Sunday, September 11, 2011

Time Machines

It's a sad day.

I have been trying to avoid any TV news reports today--it's just too much to deal with all of this nonstop coverage of 9/11. That day is still very much a part of me, as it has been whether we celebrate a one, two or ten year anniversary. Most of my friends here in NYC feel much the same way--that this arbitrary date doesn't make it any more important or any less awful. I cannot look at footage of that day without tearing up, and have spent the better portion of today getting irrationally weepy at movies like Becoming Jane, Original Sin and Miss Congeniality (yes, I've had TBS on all day), as well as getting insanely furious at IKEA when they didn't have the items that I had come to purchase. I decided to get industrious and clean out my closet, and finding my father's sweater in there put me over the edge once again. The sadness seems to be in the air, easily plucked and accessible, and the cold air and gloomy clouds fit the somber mood of the day.

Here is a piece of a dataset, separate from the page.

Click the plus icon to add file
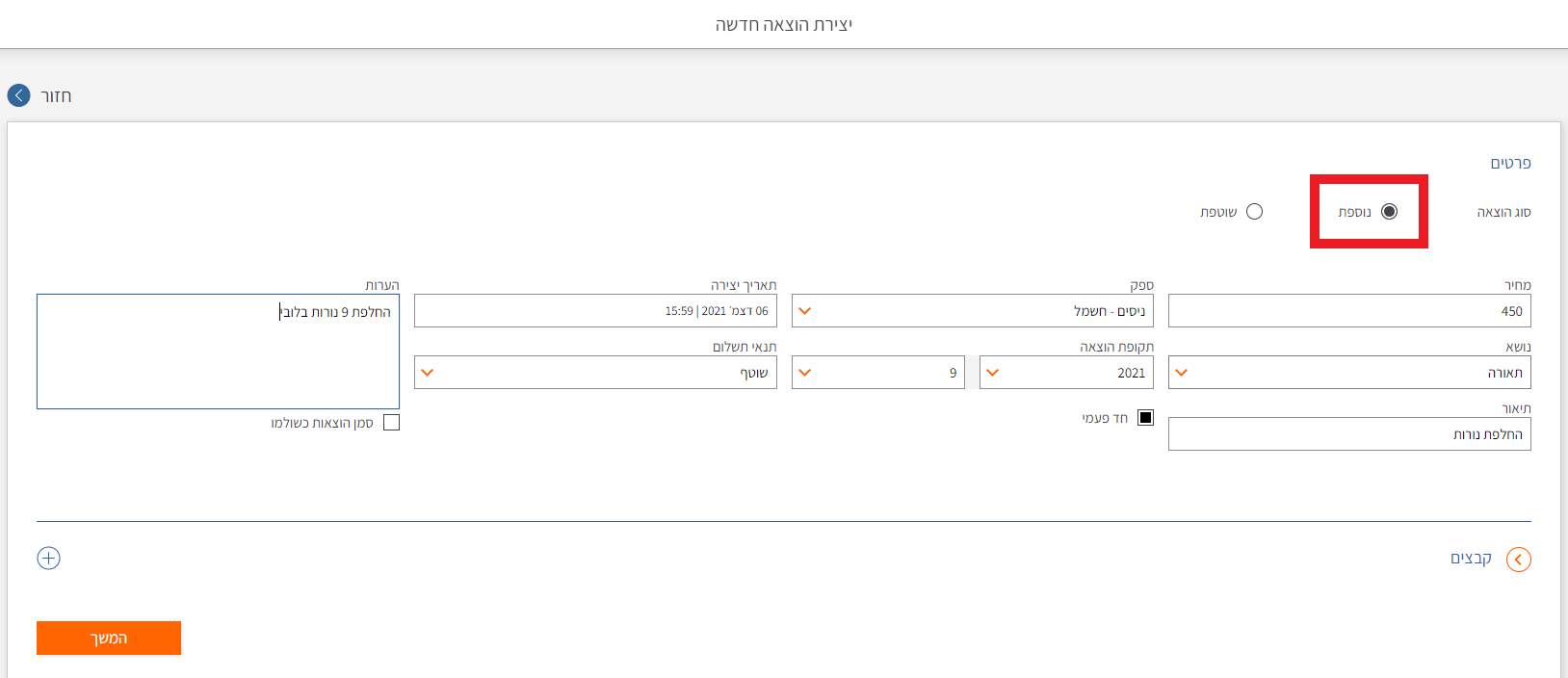1568x678 pixels. click(x=48, y=559)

I had spent the night before at a secret party in some warehouse space somewhere in Brooklyn, themed to 1930s Morocco. There were elegant flapper dresses paired with bobbed hair, djellabas, kaftans and turbans galore. (I wore the hot pink and silver djellaba I purchased in Tangier in June.) There were belly dancers and live musicians, tarot readers and henna tattoo artists. We danced and danced and it was so delightful to be truly transported to another date and time, far away from this time, and this place. I realize that only the best, the prettiest and the most exciting and delightful parts of the 30s were celebrated last night, but all history is in some way revisionist, and it is those who triumph who decide which parts endure.

I want to honor my friend Melanie who volunteered at the medical examiner's office 10 years ago. I want to honor my brother and sister-in-law who housed me for a full week after the towers fell. I want to honor all of us who fled to the hospitals to give blood. I want to send love to all the souls that were scared and lost on that day. I want to remember that my father was still alive 10 years ago. I want to thank whoever designed the Towers of Light that stand each year where the towers used to be, and how comforting I always find this tribute.

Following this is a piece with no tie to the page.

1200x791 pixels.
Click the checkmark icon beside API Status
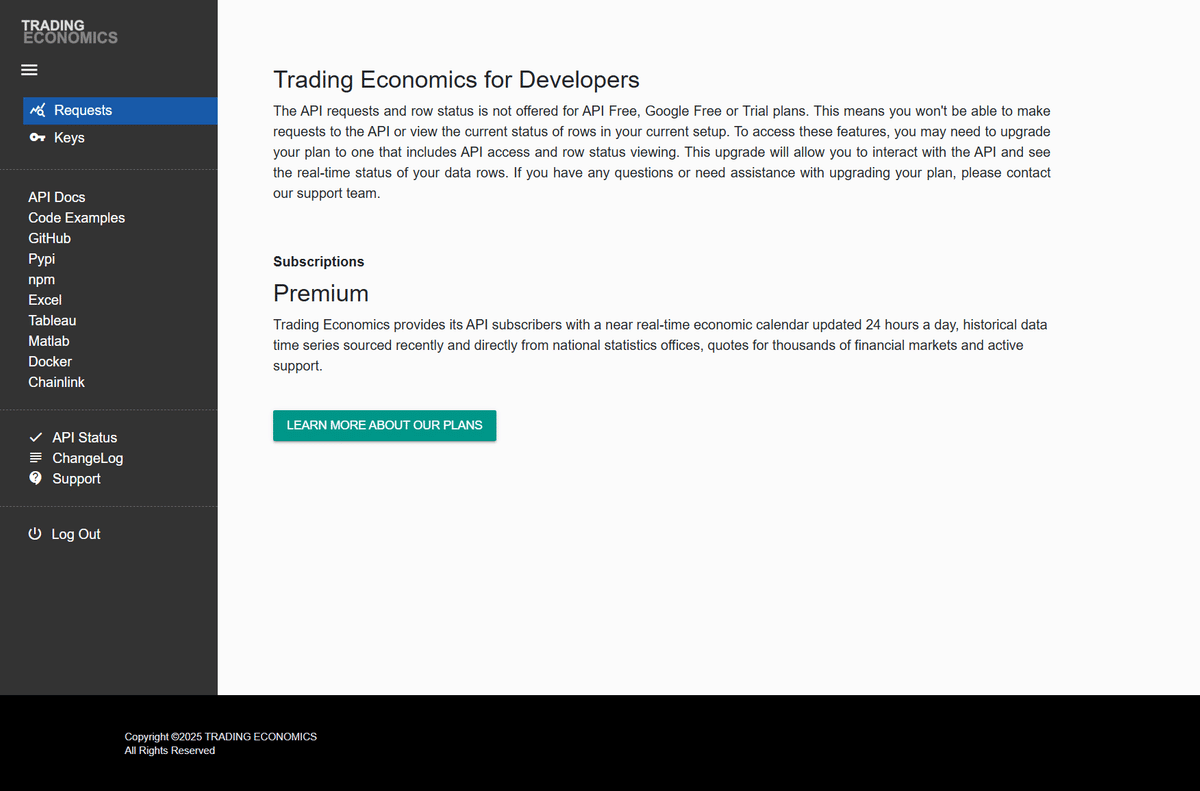click(36, 436)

I love this quote by Albert Einstein. I'll leave you with it:

"Strange is our situation here upon earth. Each of us comes for a short visit, not knowing why, yet sometimes seeming to a divine purpose. From the standpoint of daily life, however, there is one thing we do know: That we are here for the sake of others...for the countless unknown souls with whose fate we are connected by a bond of sympathy. Many times a day, I realize how much my outer and inner life is built upon the labors of people, both living and dead, and how earnestly I must exert myself in order to give in return as much as I have received."

1 comment:

  1. That's a beautiful photo, bio grin. Did you make a trip to the Jersey side over the weekend?